Containerising NVIDIA Cumulus Linux

In one of his recent posts, Ivan raises a question: “I can’t grasp why Cumulus releases a Vagrant box, but not a Docker container”. Coincidentally, only a few weeks before that I had managed to create a Cumulus Linux container image. Since then, I’ve done a lot of testing and discovered limitations of the pure containerised approach and how to overcome them while still retaining the container user experience. This post is a documentation of my journey from the early days of running Cumulus on Docker to the integration with containerlab and, finally, running Cumulus in microVMs backed by AWS’s Firecracker and Weavework’s Ignite.

Innovation Trigger

One of the main reason for running containerised infrastructure is the famous Docker UX. Containers existed for a very long time but they only became mainstream when docker released their container engine. The simplicity of a typical docker workflow (build, ship, run) made it accessible to a large number of not-so-technical users and was the key to its popularity.

Virtualised infrastructure, including networking operating systems, has mainly been distributed in a VM form-factor, retaining much of the look and feel of the real hardware for the software processes running on top. However it didn’t stop people from looking for a better and easier way to run and test it, some of the smartest people in the industry are always looking for an alternative to a traditional Libvirt/Vagrant experience.

While VM tooling has been pretty much stagnant for the last decade (think Vagrant), containers have amassed a huge ecosystem of tools and an active community around it. Specifically in the networking area, in the last few years we’ve seen commercial companies like Tesuto and multiple open-source projects like vrnetlab, docker-topo, k8s-topo and, most recently containerlab.

So when I joined Nvidia in April 2021, I thought it’d be a fun experiment for me to try to containerise Cumulus Linux and learn how the operating system works in the process.

Peak of Inflated Expectations

Building a container image was the first and, as it turned out, the easiest problem to solve. Thanks to the Debian-based architecture of Cumulus Linux, I was able to build a complete container image with just a few lines:

FROM debian:buster

COPY data/packages packages
COPY data/sources.list /etc/apt/sources.list
COPY data/trusted.gpg /etc/apt/trusted.gpg
RUN apt install --allow-downgrades -y $(cat packages)
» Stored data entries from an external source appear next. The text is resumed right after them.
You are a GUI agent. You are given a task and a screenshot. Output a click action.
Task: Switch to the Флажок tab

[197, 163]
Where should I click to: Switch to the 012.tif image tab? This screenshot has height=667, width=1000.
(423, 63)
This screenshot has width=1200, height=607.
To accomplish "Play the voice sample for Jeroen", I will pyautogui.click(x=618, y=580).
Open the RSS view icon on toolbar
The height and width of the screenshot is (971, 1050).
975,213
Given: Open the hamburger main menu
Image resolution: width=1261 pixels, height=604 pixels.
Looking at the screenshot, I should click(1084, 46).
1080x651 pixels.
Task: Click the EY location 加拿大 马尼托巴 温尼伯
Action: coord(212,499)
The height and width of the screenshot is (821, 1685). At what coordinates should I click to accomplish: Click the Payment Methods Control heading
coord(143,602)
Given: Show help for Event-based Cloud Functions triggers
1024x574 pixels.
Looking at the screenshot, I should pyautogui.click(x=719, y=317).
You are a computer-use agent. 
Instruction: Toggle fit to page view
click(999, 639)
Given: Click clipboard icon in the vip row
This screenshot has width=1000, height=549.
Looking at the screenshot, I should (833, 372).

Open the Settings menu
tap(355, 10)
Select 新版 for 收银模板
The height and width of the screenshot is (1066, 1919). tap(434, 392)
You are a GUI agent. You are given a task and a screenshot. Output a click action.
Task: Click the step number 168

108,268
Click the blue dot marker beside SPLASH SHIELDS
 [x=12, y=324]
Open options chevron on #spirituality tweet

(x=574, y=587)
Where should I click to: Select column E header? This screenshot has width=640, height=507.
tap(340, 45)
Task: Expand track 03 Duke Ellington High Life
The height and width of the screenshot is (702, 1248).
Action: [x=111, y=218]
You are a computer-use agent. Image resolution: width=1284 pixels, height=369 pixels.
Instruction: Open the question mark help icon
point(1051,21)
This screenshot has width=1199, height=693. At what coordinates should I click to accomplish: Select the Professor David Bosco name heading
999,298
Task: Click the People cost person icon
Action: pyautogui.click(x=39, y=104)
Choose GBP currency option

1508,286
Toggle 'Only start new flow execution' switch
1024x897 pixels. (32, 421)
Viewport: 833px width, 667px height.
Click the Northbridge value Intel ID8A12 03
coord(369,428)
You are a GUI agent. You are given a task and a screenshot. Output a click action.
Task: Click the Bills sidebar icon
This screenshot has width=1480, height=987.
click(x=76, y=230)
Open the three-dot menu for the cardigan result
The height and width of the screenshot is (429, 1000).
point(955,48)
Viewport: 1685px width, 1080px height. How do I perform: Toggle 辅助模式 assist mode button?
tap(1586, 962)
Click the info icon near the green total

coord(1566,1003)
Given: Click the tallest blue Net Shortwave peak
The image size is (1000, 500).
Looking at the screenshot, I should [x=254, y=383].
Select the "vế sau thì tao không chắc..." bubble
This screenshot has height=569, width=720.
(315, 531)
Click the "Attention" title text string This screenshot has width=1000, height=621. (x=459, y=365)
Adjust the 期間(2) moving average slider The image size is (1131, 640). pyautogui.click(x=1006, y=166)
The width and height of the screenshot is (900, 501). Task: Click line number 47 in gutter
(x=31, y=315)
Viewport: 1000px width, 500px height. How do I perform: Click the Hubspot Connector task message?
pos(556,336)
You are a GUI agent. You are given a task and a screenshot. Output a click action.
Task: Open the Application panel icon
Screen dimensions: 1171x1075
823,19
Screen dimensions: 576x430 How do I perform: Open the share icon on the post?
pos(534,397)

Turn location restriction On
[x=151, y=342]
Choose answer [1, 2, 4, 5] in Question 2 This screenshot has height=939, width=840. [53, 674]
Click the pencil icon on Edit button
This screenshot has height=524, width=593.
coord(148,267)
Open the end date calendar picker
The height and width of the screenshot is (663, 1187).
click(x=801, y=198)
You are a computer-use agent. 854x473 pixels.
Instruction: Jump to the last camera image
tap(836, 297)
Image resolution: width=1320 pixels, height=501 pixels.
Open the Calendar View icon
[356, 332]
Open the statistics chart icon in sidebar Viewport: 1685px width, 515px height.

I extracted the list of installed packages and public APT repos from an existing Cumulus VX VM, copied them into a base debian:buster image and ran apt install – that’s how easy it was. Obviously, the actual Dockerfile ended up being a lot longer, but the main work is done in just these 5 lines. The rest of the steps are just setting up the required 3rd party packages and implement various workarounds and hacks. Below is a simplified view of the resulting Cumulus image:

Once the image is built, it can be run with just a single command. Note the presence of the privileged flag, which is the easiest way to run systemd and provide NET_ADMIN and other capabilities required by Cumulus daemons:

docker run -d --name cumulus --privileged networkop/cx:latest

A few seconds later, the entire Cumulus software stack is fully initialised and ready for action. Users can either start an interactive session or run ad-hoc commands to communicate with Cumulus daemons:

$ docker exec cumulus net show system
Hostname......... 5b870d5c3d31
Build............ Cumulus Linux 4.3.0
Uptime........... 13 days, 5:03:30.690000

Model............ Cumulus VX
Memory........... 12GB
Disk............. 256GB
Vendor Name...... Cumulus Networks
Part Number...... 4.3.0
Base MAC Address. 02:42:C0:A8:DF:02
Serial Number.... 02:42:C0:A8:DF:02
Product Name..... Containerised VX

All this seemed pretty cool but I still had doubts over the functionality of Cumulus dataplane on a general-purpose kernel. Most of the traditional networking vendors do not rely on native kernel dataplane and heavily modify or bypass it completely in order to implement all of the required NOS features. My secret hope was that Cumulus, being the Linux-native NOS, would somehow make it work with just a standard set of kernel features. The only way to find this out was to test.

Building a test lab

I’ve decided that the best way to test is to re-implement the Cumulus Test Drive environment to make use of Ansible playbooks that come with it. Here’s a short snippet of containerlab’s topology definition matching the CTD’s topology:

name: cldemo2-mini

topology:
  nodes:
    leaf01:
      kind: linux
      image: networkop/cx:4.3.0
    leaf02:
      kind: linux
      image: networkop/cx:4.3.0
...

  links:
    - endpoints: ["leaf01:swp1", "server01:eth1"]
    - endpoints: ["leaf01:swp2", "server02:eth1"]
    - endpoints: ["leaf01:swp3", "server03:eth1"]
    - endpoints: ["leaf02:swp1", "server01:eth2"]
    - endpoints: ["leaf02:swp2", "server02:eth2"]
    - endpoints: ["leaf02:swp3", "server03:eth2"]
    - endpoints: ["leaf01:swp49", "leaf02:swp49"]
    - endpoints: ["leaf01:swp50", "leaf02:swp50"]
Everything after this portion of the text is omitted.